TEXTO FORNECIDO
+++

Razão de decidirTJMG

A prescrição da pretensão punitiva e ressarcitória do Tribunal de Contas e a reserva da jurisdição para a apuração de ato de improbidade

Cediço que uma das atribuições constitucionais do Poder Legislativo é a
votação e a aprovação da lei orçamentária, incumbindo-lhe consequentemente
a fiscalização da sua execução, quando receberá o auxílio do respectivo
Tribunal de Contas.
Os Tribunais de Contas dos Estados possuem as mesmas atribuições
constitucionais do Tribunal de Contas da União (Art. 71 e 75 da CR) e para
garantir a efetivação do seu ofício institucional, estabelece o § 3º do artigo 71
da Constituição da República que “As decisões do Tribunal de que resulte
imputação de débito ou multa terão eficácia de título executivo”.
A atuação do Tribunal de Contas no âmbito do Estado de Minas Gerais
fica sujeita à limitação temporal prevista no artigo 118-A da Lei Complementar
102/2008, ou seja, cinco ou oito anos a depender da existência ou não de
causa interruptiva da prescrição.

+++

LINHAS DE DADOS
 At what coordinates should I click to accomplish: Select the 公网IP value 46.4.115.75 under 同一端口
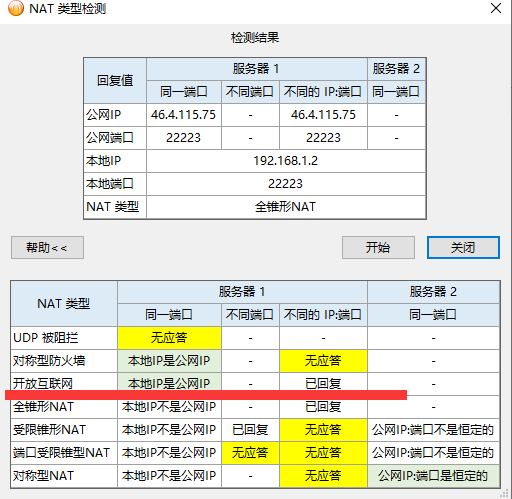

+++

Responda com base no texto fornecido:
1. A quem cabe fiscalizar a execução da lei orçamentária, e com o auxílio de quem?
2. Que eficácia têm as decisões do Tribunal de que resulte imputação de débito ou multa?
3. Que dispositivo limita no tempo a atuação do Tribunal de Contas em Minas Gerais, e quais são os prazos?
As linhas não têm relação com o texto.

1. Ao Poder Legislativo, com o auxílio do respectivo Tribunal de Contas.
2. Eficácia de título executivo.
3. O artigo 118-A da Lei Complementar 102/2008, que fixa cinco ou oito anos, a depender da existência ou não de causa interruptiva da prescrição.